Signed-off-by: Kylene Hall <kjhall@us.ibm.com>
Signed-off-by: Andrew Morton <akpm@osdl.org>
---

 security/slim/slm_main.c |    6 +++---
 1 files changed, 3 insertions(+), 3 deletions(-)

diff -puN security/slim/slm_main.c~slim-main-patch-fix-bug-with-mm_users-usage security/slim/slm_main.c
--- a/security/slim/slm_main.c~slim-main-patch-fix-bug-with-mm_users-usage
+++ a/security/slim/slm_main.c
@@ -481,7 +481,7 @@ static int enforce_integrity_read(struct
 	spin_lock(&cur_tsec->lock);
 	if (!is_iac_less_than_or_exempt(level, cur_tsec->iac_r)) {
 		rc = has_file_wperm(level);
-		if (atomic_read(&current->mm->mm_users) != 1)

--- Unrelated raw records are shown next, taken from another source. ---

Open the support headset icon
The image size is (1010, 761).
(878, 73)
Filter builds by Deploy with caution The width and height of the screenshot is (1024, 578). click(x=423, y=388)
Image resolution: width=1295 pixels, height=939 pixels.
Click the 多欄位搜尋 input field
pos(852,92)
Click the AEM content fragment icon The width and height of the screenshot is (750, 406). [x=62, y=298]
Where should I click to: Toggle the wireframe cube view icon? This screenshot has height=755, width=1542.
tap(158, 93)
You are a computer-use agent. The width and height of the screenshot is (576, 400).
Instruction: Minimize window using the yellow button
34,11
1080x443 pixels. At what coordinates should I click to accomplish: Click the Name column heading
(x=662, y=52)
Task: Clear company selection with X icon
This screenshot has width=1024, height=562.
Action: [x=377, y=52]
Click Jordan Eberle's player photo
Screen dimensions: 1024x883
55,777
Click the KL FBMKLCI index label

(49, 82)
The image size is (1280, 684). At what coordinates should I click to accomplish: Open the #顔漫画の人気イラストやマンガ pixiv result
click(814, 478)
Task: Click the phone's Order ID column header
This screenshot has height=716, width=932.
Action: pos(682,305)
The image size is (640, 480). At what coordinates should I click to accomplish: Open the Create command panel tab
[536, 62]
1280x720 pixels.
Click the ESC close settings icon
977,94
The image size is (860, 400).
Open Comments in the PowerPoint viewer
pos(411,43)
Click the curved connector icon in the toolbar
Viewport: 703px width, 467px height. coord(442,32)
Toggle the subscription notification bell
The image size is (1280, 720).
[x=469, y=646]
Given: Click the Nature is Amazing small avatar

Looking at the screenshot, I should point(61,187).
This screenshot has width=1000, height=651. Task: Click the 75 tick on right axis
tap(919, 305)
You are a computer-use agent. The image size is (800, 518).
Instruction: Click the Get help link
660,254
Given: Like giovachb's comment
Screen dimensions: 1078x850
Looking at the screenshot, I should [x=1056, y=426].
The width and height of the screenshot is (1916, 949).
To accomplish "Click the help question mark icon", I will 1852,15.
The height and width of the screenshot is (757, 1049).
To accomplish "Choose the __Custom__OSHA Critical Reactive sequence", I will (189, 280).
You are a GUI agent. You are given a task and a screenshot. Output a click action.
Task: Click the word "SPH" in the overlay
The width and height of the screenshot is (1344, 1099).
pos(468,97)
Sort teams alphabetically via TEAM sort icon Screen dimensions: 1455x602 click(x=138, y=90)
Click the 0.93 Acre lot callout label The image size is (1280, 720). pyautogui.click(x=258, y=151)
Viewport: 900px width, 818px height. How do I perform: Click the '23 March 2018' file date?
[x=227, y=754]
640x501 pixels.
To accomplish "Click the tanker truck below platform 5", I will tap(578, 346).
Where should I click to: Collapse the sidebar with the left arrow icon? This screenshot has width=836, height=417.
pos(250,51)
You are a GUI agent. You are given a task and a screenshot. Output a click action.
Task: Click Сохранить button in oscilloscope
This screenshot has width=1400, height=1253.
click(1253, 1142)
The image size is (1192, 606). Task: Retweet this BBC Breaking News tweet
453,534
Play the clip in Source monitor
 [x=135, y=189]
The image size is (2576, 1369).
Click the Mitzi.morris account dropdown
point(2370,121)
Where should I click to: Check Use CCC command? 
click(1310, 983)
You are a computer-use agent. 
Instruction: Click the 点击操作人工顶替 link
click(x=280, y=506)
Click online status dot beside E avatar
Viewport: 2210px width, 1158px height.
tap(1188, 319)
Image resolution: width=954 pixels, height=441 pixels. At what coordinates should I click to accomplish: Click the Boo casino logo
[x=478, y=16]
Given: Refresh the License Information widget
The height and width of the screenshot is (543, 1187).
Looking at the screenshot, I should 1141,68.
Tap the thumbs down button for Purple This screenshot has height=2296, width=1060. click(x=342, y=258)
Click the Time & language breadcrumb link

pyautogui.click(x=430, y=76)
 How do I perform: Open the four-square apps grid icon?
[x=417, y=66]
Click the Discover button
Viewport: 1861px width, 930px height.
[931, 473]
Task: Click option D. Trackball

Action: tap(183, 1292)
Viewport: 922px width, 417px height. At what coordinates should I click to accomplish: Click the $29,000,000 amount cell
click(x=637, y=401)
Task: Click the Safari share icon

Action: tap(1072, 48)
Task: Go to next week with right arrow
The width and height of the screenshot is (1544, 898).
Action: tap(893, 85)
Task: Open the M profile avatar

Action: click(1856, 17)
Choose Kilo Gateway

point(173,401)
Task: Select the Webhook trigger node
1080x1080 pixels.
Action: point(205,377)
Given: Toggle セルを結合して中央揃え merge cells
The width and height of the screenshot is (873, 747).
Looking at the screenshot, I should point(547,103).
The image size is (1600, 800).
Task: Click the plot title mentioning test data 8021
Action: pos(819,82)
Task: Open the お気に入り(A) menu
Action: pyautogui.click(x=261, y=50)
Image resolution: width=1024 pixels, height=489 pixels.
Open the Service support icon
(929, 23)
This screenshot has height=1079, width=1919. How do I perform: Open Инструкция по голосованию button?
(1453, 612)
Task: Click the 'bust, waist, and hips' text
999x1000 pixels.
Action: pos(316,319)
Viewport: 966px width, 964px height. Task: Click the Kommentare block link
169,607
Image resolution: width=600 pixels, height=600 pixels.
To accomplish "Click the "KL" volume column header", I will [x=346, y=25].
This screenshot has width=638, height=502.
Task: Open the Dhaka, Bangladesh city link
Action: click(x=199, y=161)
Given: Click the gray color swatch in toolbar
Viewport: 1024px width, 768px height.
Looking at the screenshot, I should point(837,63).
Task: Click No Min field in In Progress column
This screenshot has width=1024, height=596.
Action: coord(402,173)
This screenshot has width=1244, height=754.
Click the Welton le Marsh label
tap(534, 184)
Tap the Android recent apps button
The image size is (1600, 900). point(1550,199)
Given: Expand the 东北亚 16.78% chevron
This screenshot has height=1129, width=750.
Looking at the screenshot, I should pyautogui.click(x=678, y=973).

+		if (current->mm && atomic_read(&current->mm->mm_users) != 1)
 			rc = 1;
 		if (rc)
 			spin_unlock(&cur_tsec->lock);
@@ -939,7 +939,7 @@ int slm_socket_create(int family, int ty
 			memset(&level, 0, sizeof(struct slm_file_xattr));
 			level.iac_level = SLM_IAC_UNTRUSTED;
 			rc = has_file_wperm(&level);
-			if (atomic_read(&current->mm->mm_users) != 1)
+			if (current->mm && atomic_read(&current->mm->mm_users) != 1)
 				rc = 1;
 			if (rc) {
 				spin_unlock(&cur_tsec->lock);
@@ -1094,7 +1094,7 @@ static int enforce_integrity_execute(str
 		cur_tsec->iac_r = cur_tsec->iac_wx;
 	else {
 		rc = has_file_wperm(level);
-		if (atomic_read(&current->mm->mm_users) != 1)
+		if (current->mm && atomic_read(&current->mm->mm_users) != 1)
 			rc = 1;
 		if (rc)
 			spin_unlock(&cur_tsec->lock);
_